**EXERCISE INSTRUCTIONS**: Could you output the listing below as a Markdown table with the columns No. and Text, giving each line its row number and leaving out blank lines?

**WORKING DATA**:
──────

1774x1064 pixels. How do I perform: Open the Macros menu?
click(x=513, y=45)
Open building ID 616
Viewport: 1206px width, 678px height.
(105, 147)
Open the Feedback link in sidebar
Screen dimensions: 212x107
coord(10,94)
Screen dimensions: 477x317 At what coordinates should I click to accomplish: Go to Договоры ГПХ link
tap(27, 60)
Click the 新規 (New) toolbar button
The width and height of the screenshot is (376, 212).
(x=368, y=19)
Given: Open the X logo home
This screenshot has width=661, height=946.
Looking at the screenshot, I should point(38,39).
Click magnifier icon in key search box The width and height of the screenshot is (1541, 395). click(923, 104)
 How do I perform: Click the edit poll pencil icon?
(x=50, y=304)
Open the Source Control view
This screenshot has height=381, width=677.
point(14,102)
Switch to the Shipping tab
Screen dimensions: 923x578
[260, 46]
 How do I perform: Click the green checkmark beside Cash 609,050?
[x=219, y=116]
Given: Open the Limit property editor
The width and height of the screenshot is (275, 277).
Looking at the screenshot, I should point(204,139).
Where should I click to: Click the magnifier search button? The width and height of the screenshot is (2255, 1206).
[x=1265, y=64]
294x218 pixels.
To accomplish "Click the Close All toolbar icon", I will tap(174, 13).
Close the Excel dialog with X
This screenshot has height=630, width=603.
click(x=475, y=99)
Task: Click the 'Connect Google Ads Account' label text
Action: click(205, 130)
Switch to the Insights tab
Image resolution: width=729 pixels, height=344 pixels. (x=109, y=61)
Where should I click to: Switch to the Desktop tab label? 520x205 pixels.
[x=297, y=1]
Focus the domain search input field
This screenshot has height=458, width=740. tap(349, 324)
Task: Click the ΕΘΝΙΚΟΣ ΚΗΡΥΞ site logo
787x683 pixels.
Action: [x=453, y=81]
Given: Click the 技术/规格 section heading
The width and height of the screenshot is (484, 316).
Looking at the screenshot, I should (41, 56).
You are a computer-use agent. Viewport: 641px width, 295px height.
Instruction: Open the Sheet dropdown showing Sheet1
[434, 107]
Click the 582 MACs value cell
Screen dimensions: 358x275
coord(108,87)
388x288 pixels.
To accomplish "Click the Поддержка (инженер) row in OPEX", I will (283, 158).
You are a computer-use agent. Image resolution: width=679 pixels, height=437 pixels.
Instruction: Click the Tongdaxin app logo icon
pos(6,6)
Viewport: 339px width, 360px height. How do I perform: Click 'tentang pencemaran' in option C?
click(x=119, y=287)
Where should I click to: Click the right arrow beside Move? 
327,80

──────

**WRITTEN REPLY**:
| No. | Text |
|---|---|
| 1 | 1774x1064 pixels. How do I perform: Open the Macros menu? |
| 2 | click(x=513, y=45) |
| 3 | Open building ID 616 |
| 4 | Viewport: 1206px width, 678px height. |
| 5 | (105, 147) |
| 6 | Open the Feedback link in sidebar |
| 7 | Screen dimensions: 212x107 |
| 8 | coord(10,94) |
| 9 | Screen dimensions: 477x317 At what coordinates should I click to accomplish: Go to Договоры ГПХ link |
| 10 | tap(27, 60) |
| 11 | Click the 新規 (New) toolbar button |
| 12 | The width and height of the screenshot is (376, 212). |
| 13 | (x=368, y=19) |
| 14 | Given: Open the X logo home |
| 15 | This screenshot has width=661, height=946. |
| 16 | Looking at the screenshot, I should point(38,39). |
| 17 | Click magnifier icon in key search box The width and height of the screenshot is (1541, 395). click(923, 104) |
| 18 |  How do I perform: Click the edit poll pencil icon? |
| 19 | (x=50, y=304) |
| 20 | Open the Source Control view |
| 21 | This screenshot has height=381, width=677. |
| 22 | point(14,102) |
| 23 | Switch to the Shipping tab |
| 24 | Screen dimensions: 923x578 |
| 25 | [260, 46] |
| 26 |  How do I perform: Click the green checkmark beside Cash 609,050? |
| 27 | [x=219, y=116] |
| 28 | Given: Open the Limit property editor |
| 29 | The width and height of the screenshot is (275, 277). |
| 30 | Looking at the screenshot, I should point(204,139). |
| 31 | Where should I click to: Click the magnifier search button? The width and height of the screenshot is (2255, 1206). |
| 32 | [x=1265, y=64] |
| 33 | 294x218 pixels. |
| 34 | To accomplish "Click the Close All toolbar icon", I will tap(174, 13). |
| 35 | Close the Excel dialog with X |
| 36 | This screenshot has height=630, width=603. |
| 37 | click(x=475, y=99) |
| 38 | Task: Click the 'Connect Google Ads Account' label text |
| 39 | Action: click(205, 130) |
| 40 | Switch to the Insights tab |
| 41 | Image resolution: width=729 pixels, height=344 pixels. (x=109, y=61) |
| 42 | Where should I click to: Switch to the Desktop tab label? 520x205 pixels. |
| 43 | [x=297, y=1] |
| 44 | Focus the domain search input field |
| 45 | This screenshot has height=458, width=740. tap(349, 324) |
| 46 | Task: Click the ΕΘΝΙΚΟΣ ΚΗΡΥΞ site logo |
| 47 | 787x683 pixels. |
| 48 | Action: [x=453, y=81] |
| 49 | Given: Click the 技术/规格 section heading |
| 50 | The width and height of the screenshot is (484, 316). |
| 51 | Looking at the screenshot, I should (41, 56). |
| 52 | You are a computer-use agent. Viewport: 641px width, 295px height. |
| 53 | Instruction: Open the Sheet dropdown showing Sheet1 |
| 54 | [434, 107] |
| 55 | Click the 582 MACs value cell |
| 56 | Screen dimensions: 358x275 |
| 57 | coord(108,87) |
| 58 | 388x288 pixels. |
| 59 | To accomplish "Click the Поддержка (инженер) row in OPEX", I will (283, 158). |
| 60 | You are a computer-use agent. Image resolution: width=679 pixels, height=437 pixels. |
| 61 | Instruction: Click the Tongdaxin app logo icon |
| 62 | pos(6,6) |
| 63 | Viewport: 339px width, 360px height. How do I perform: Click 'tentang pencemaran' in option C? |
| 64 | click(x=119, y=287) |
| 65 | Where should I click to: Click the right arrow beside Move?  |
| 66 | 327,80 |